Recorrer el mundo a tu manera, te deja lecciones aprendidas, experiencias vividas por doquier y anécdotas para tirar a la manchancha. Puede ser valedero sentarse y escuchar con una cervecita en la mano algunas historias de viaje, o leerlas como es el caso. Una vez me llamó mucho la atención lo que contestó en una entrevista un tipo que se dedicaba a viajar por el planeta, cuando le preguntaron si le gustaría conocer todos los países del mundo. “Es una meta atractiva, aunque de todas formas viajar no es llenar el pasaporte de sellos, es estar ahí, vivir, conocer la cosmovisión de la gente, ser parte del tiempo”, expresó.

En mi caso personal, muchos me preguntaban cómo me había ido. Y yo me quedaba literalmente mudo, no sabía que decir, es más, admito que alguna vez conteste por simple cortesía. Es una pregunta difícil de responder cuando renuncias a tu sueño, porque los demás te escuchan pero oyen lo que quieren oír de tu experiencia, miden tu éxito o tú fracaso según sus perspectivas llenas de subjetivismo, te juzgan y eso duele.

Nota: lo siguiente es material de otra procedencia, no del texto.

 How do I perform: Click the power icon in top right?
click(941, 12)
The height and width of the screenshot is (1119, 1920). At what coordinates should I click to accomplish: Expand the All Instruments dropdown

Te duele porque a veces después de tantísimo esfuerzo, paciencia y dedicación, al encontrarte a un paso de agarrar de lo que realmente deseas, el miedo logra apagar tanta luz. Y posteriormente sentís que lograste miles de cosas inimaginables, aun si un vidente te contara lo que fueras capaz de hacer, no lo creerías.  Los miles de kilómetros recorridos y las experiencias vividas no te las quita nadie, son manchas que quedan grabadas para siempre en nuestras memorias de vida, que probablemente sean transmitidas a futuras generaciones.

Simplemente bastaba ESTIRAR EL BRAZO y agarrarlo. Hablando metafóricamente, claro. No importaban los números, los tiempos y la distancia. Hacerlo era  la única solución, dejarlo fluir y todo iría bien, pero eso lo veo hoy después de que el agua corrió.

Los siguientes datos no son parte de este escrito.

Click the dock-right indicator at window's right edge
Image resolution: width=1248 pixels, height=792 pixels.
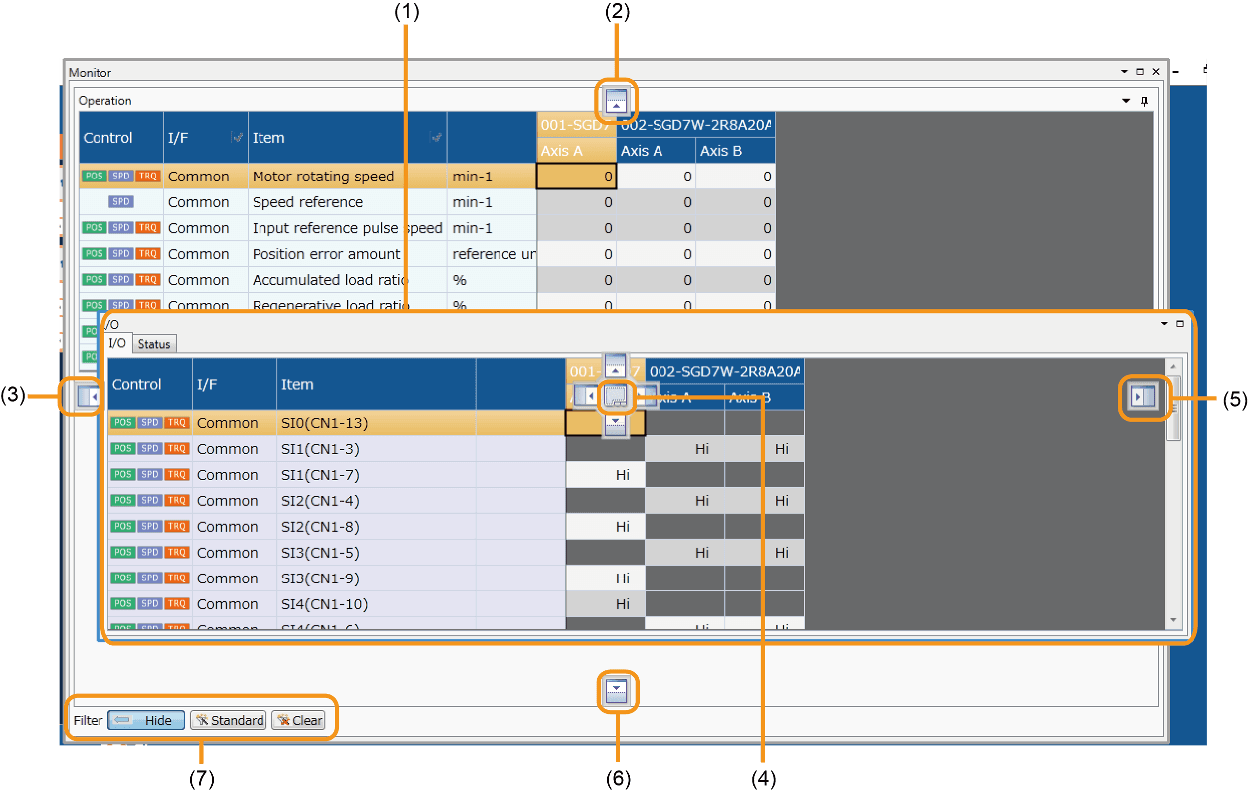[1141, 397]
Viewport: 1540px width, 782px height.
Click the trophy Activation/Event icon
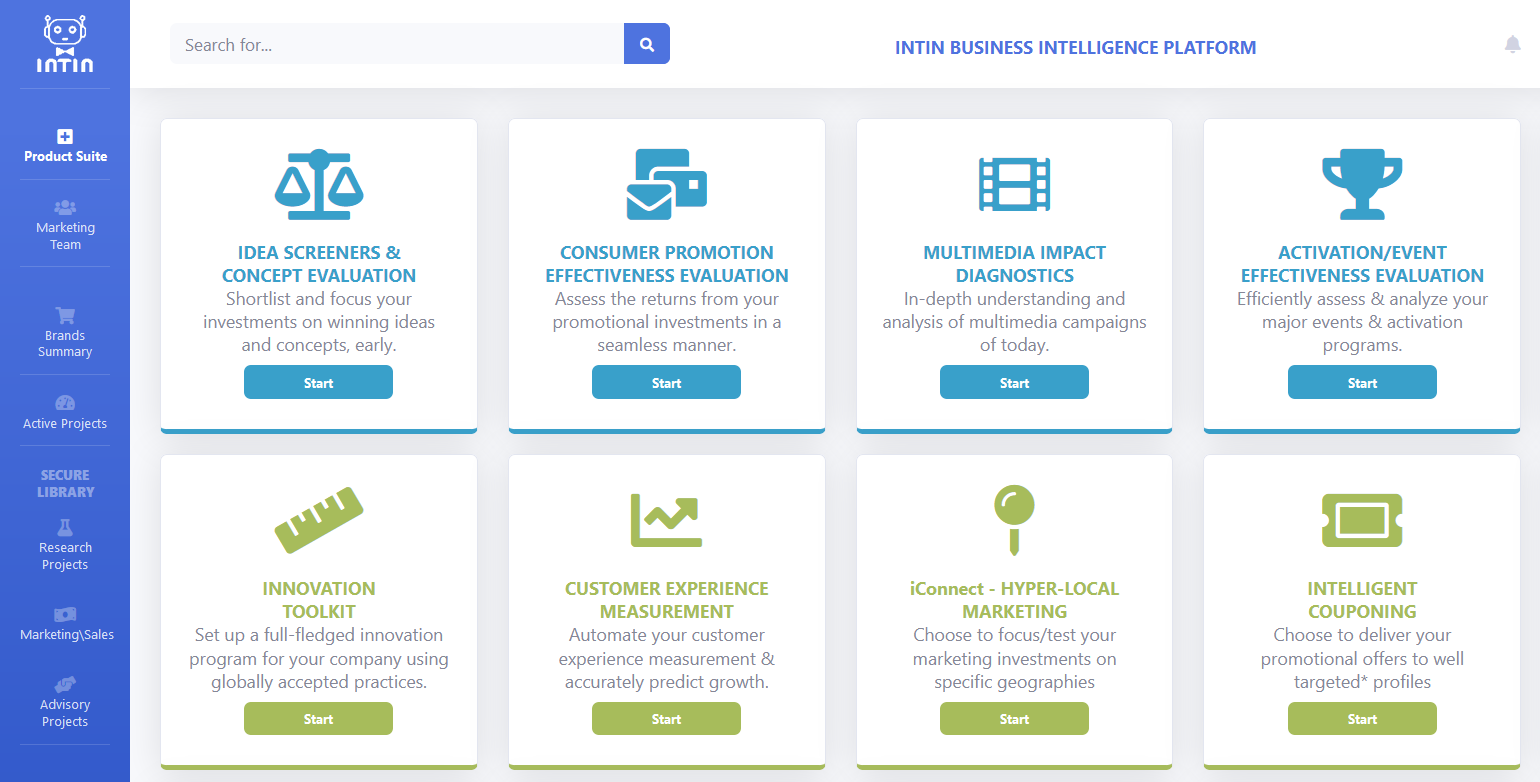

En esos momentos donde la actitud, espíritu y fuerza interior que solía empujarte empieza a desaparecer es cuando comienzas a preguntarte porqué estás ahí y no en otro lugar.

Ya en el límite entre California y Nevada, Estados Unidos. Junto a Sally Lemonade, una motor home de los ’80, el juego que jugábamos era distinto, las reglas habían cambiado y todo era  desconcertante, quedaba todo un nuevo viaje por delante, sin embargo la pasión se desvanecía, viajar se había vuelto una rutina y tener que preocuparse porque comer y donde dormir a diario dejaba de ser entretenido, y al mismo tiempo el bolsillo aúllaba de gritos de dolor. Suenan como excusas, aunque simplemente las llamaremos circunstancias. Tenia todo el universo a mi favor y todas las circunstancias en mi contra y hoy siento que me rendí al dar un paso al costado, aunque creo fervientemente que nunca nada pudo haber sido de otra manera.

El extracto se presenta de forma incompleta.